So… Jackie Kennedy Got Stuck In Her Time… In 50 Years We’re All Dinosaurs!
The shocking insights from the recently released Arthur Schlesinger audio tapes are these: Jackie Kennedy didn’t think women had the constitution for politics. Jackie Kennedy said that JFK feared for the country if Lyndon Johnson were to become president. Jackie Kennedy called Martin Luther King, Jr. a “phony.” Jackie Kennedy had a snobbish view of Pat Nixon‘s hair style. Jackie Kennedy loved her late husband and tolerated his philandering. And finally, if the Cuban missile crisis had spiraled out of control, Jackie Kennedy wanted to die with her “elusive man” and her children rather than survive in some underground bunker…

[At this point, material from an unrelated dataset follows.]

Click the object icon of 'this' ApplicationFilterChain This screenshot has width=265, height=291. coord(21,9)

And there we have it. The princess of Camelot sounds downright catty, and by today’s standards of discourse, scandalously backward. But perhaps the only thing we should say about anyone whose been taped in 1964 is that she’s merely stuck in her time (and had no other recourse but to be stuck).
Stuck, of course, may seem a little pejorative. I don’t intend it to be. Jackie Kennedy, like all of us, had to move with the flow of history and respond to her interviewer with the upper-crust elegance in which she had been born and raised. She had a bias, if not a prejudice, that came silver-spoon society of New England and saw no reason to shake loose from it. But, I would argue that the bulk of Jackie Kennedy’s provincial take on the world had its source in a time that had its time and is now long, long gone.

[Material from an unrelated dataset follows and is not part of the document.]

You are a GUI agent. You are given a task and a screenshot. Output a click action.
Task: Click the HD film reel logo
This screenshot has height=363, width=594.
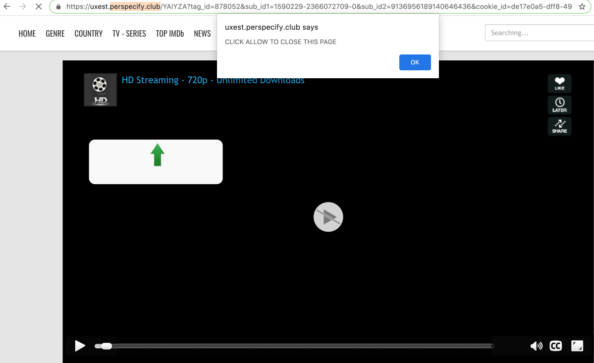[x=100, y=90]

We should remember that when we assume the posture of speaking for future generations — as if this time of 2011 has the pinnacle point of view from which all timeless truths may be uttered. Not so. We’re stuck too. Consider the “Recent Changes at Canter’s Deli,” by Ed Skoog:
The telephone is no longer upstairs.
Cut fruit in cold cup will never be whole.

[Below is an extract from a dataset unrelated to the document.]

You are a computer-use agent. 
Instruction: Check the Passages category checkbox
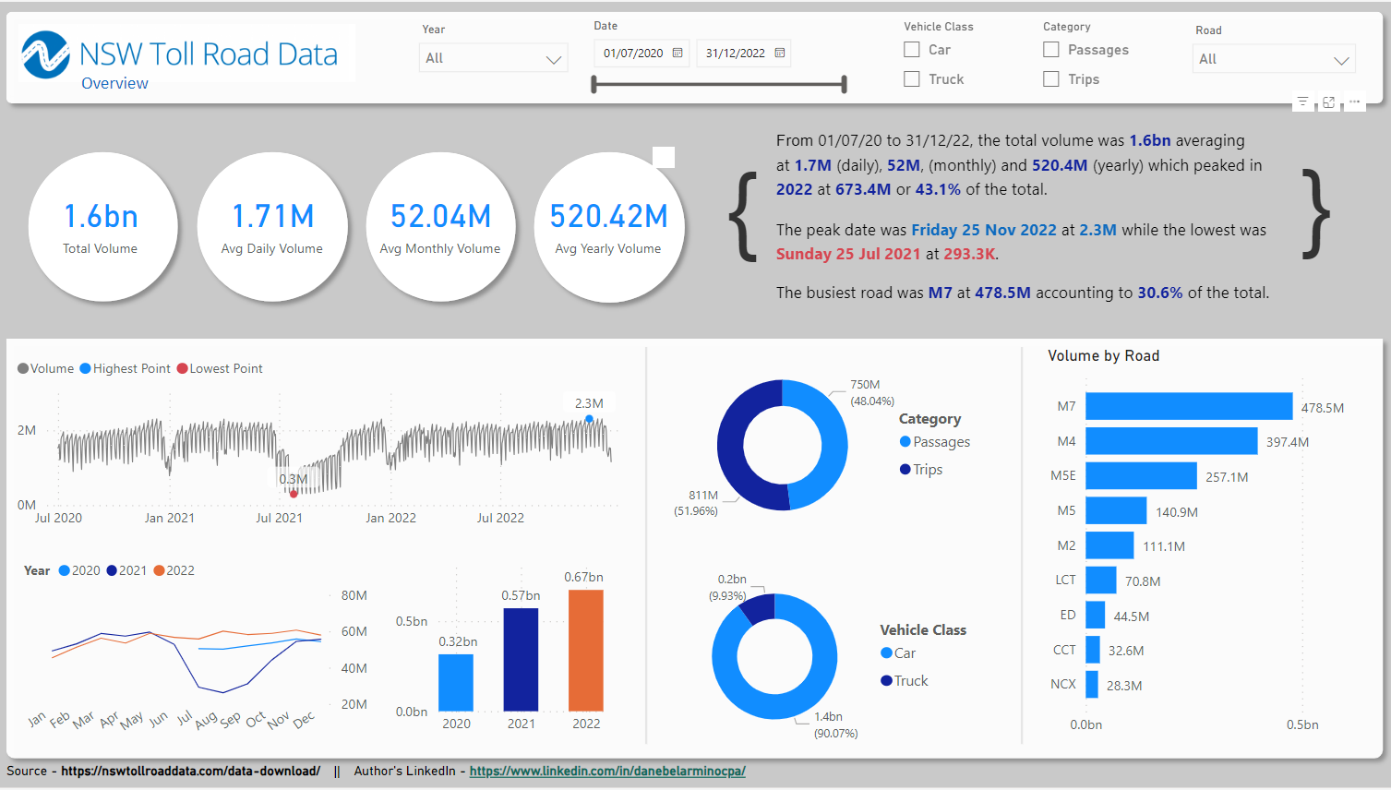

Nothing is where it was. The plate
is beside the bowl. My mind’s all fucked up,
distorted, pale light reflected on stainless steel
of the walk-in cooler. It is not where it was.
Here’s the spike to build a body of receipt.
Sweat collects on the water pitcher lip
like the goodbye of a woman I loved.
The clerk bends his body to pray the miracle
of the hand washing station, turns knife to loaf.
The present pours into the pepper shaker.
It settles on the silk ivy of the now. Odds fade
in the sports section fallen between the counter,
where paying my bill I orphan a dime
for a silver mint, and the window snows sun
brilliant on Fairfax, demanding the commute.
They are not letting me drive anymore
and turning onto Melrose on the bus,
the driver, I overhear, has another job,
one he doesn’t know the name for.
Up in the haze some undiscovered animal
watches us, its plan mapped out, fire
swinging up the canyons, unfolding
until flame may flicker tip of sabertooth fang
in the museum where rare finds are hidden.
I, too, am a dinosaur. Rawr. My little claws.
I’m the dredge flopping for tar from the pits.
Click. I am a kind of David Bowie
in the Amoeba everything’s-a-dollar bin.
I have four fingers and a thumb on my right hand,
equal representation on the left, and fourteen
billion toes. I’m a windup rooster. Who I am
and what I feel are irrelevant enough to be central
to the project of contemporary American poetry.
Or perhaps any art. Poetry’s just the form
of unimportance I teach teenagers above L.A.
under slanted windows that kill, by surprise,
the birds we then write about, gathering bonfire
around the small corpses, because it’s cold here.
Ed Skoog, I think, may be onto something. Being stuck in history makes for the best poetry. Without it we launch speeches into the public domain that sound over-confident as to our overall impact upon the civilized world. I’m not saying that we shouldn’t reach for eternal things. I’m not saying the sublime verities aren’t out there “blowing in the wind.” Rather, let’s just search for poetic ways and artistic disciplines by which we might keep ourselves in check.
In fact, we may discover that while not even trying to stand the test of time, some wise reader from the year 2061 will boil down a grandiose thought that we ourselves never had. Go figure. By paying attention to our own stuck-ness in our time we help the George Jetson family of tomorrow recognize their own finitude.
Even Canter’s Deli can be put on the endangered species list. Apparently, the Dodgertown Deli has displaced the franchised vendor at Dodger Stadium and will serve arugula salad with goat cheese. (Now, that’s more Jackie Kennedy’s style.)